**Directive**
Copy the records word for word, from their first line through the line that contains "Action: tap(585, 654)".

++++ Materials provided

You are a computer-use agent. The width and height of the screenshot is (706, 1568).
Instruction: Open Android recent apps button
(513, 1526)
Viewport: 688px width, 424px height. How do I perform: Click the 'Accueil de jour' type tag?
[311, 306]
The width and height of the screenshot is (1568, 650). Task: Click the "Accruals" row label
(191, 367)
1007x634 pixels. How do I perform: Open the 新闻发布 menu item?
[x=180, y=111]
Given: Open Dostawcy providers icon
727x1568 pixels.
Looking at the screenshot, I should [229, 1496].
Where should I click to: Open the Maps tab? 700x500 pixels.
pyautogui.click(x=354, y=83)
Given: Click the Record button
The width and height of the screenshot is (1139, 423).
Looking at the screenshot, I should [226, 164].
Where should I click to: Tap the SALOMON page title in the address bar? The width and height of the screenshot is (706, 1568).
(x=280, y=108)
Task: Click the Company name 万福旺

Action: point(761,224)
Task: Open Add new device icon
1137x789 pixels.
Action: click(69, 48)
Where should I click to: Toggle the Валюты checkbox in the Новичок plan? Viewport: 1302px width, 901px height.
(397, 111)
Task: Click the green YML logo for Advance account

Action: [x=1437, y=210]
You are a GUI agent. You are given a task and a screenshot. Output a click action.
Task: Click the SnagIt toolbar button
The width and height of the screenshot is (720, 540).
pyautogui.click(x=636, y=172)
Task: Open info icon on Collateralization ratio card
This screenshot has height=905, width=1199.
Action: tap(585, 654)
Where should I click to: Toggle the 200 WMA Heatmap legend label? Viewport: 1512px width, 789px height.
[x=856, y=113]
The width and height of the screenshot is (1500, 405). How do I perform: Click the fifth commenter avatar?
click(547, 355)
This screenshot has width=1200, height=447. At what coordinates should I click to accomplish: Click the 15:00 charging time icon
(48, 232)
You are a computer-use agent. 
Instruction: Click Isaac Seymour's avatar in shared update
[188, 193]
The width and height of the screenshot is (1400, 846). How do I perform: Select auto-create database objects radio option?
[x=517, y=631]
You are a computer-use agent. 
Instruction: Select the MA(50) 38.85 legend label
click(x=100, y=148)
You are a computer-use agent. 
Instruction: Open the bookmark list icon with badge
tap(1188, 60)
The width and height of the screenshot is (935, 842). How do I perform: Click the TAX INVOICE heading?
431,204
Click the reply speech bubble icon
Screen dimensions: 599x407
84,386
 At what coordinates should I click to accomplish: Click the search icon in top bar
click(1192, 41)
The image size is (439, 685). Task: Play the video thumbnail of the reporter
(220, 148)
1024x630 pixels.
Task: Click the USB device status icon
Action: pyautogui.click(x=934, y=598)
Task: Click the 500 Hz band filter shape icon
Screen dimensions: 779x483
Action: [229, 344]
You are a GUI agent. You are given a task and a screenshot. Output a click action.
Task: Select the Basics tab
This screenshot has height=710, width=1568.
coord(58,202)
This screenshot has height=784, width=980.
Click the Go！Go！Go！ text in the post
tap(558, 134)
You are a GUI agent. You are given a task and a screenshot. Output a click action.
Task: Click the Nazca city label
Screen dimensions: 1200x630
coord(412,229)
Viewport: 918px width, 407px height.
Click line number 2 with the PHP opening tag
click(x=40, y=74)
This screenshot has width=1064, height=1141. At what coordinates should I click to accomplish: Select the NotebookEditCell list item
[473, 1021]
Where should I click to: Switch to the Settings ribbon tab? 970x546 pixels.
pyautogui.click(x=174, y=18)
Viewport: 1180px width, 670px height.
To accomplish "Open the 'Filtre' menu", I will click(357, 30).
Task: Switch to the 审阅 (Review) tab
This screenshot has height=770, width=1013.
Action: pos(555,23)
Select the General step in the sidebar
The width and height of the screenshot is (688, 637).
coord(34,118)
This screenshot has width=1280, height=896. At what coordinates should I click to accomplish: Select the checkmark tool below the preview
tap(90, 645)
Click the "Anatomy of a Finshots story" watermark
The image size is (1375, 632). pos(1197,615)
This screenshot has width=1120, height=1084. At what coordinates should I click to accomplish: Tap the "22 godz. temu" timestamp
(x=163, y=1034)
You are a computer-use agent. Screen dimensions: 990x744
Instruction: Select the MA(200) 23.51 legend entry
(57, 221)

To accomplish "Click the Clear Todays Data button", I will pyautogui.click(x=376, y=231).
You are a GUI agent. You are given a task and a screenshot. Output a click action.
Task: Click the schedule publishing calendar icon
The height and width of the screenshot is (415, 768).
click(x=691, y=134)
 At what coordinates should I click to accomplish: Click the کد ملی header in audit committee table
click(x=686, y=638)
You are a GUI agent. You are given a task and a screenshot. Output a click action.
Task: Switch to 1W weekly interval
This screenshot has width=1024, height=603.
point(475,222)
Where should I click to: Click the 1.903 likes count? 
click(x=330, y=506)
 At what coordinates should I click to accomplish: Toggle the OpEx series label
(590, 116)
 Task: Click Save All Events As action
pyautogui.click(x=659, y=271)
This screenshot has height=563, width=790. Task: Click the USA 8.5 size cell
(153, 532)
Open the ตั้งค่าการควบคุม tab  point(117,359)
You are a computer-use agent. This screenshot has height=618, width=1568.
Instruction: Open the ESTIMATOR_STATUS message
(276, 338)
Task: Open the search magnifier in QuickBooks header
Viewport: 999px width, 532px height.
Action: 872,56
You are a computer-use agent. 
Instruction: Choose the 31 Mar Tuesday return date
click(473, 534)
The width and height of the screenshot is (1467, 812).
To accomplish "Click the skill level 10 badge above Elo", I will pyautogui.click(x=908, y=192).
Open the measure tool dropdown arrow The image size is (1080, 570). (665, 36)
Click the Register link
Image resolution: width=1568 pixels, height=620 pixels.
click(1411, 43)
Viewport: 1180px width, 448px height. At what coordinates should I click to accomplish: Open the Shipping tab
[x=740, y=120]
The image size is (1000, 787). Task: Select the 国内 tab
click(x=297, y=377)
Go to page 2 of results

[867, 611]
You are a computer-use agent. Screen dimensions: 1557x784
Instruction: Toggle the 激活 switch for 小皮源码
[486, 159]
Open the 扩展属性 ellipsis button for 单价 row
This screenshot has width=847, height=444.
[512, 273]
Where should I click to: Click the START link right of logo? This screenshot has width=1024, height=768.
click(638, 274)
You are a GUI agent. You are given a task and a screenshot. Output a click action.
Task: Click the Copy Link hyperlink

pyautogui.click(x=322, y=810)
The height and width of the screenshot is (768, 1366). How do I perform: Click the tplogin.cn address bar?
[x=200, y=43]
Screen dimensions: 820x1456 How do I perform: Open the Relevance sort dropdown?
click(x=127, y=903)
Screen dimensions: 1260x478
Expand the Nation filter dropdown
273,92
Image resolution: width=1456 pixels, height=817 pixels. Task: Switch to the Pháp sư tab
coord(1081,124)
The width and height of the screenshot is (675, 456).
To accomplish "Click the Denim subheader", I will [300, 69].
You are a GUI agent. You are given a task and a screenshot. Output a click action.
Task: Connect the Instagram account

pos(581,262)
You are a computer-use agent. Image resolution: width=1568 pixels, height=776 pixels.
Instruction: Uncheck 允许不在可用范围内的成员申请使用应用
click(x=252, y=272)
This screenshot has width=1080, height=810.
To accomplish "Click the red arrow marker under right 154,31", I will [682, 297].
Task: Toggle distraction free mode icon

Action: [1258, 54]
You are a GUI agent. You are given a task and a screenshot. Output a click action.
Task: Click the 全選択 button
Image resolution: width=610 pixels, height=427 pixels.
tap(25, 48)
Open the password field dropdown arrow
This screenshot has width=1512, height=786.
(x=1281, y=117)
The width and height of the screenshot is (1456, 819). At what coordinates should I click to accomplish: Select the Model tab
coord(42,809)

++++++++

**Exercise response**
You are a computer-use agent. The width and height of the screenshot is (706, 1568).
Instruction: Open Android recent apps button
(513, 1526)
Viewport: 688px width, 424px height. How do I perform: Click the 'Accueil de jour' type tag?
[311, 306]
The width and height of the screenshot is (1568, 650). Task: Click the "Accruals" row label
(191, 367)
1007x634 pixels. How do I perform: Open the 新闻发布 menu item?
[x=180, y=111]
Given: Open Dostawcy providers icon
727x1568 pixels.
Looking at the screenshot, I should [229, 1496].
Where should I click to: Open the Maps tab? 700x500 pixels.
pyautogui.click(x=354, y=83)
Given: Click the Record button
The width and height of the screenshot is (1139, 423).
Looking at the screenshot, I should [226, 164].
Where should I click to: Tap the SALOMON page title in the address bar? The width and height of the screenshot is (706, 1568).
(x=280, y=108)
Task: Click the Company name 万福旺

Action: point(761,224)
Task: Open Add new device icon
1137x789 pixels.
Action: click(69, 48)
Where should I click to: Toggle the Валюты checkbox in the Новичок plan? Viewport: 1302px width, 901px height.
(397, 111)
Task: Click the green YML logo for Advance account

Action: [x=1437, y=210]
You are a GUI agent. You are given a task and a screenshot. Output a click action.
Task: Click the SnagIt toolbar button
The width and height of the screenshot is (720, 540).
pyautogui.click(x=636, y=172)
Task: Open info icon on Collateralization ratio card
This screenshot has height=905, width=1199.
Action: tap(585, 654)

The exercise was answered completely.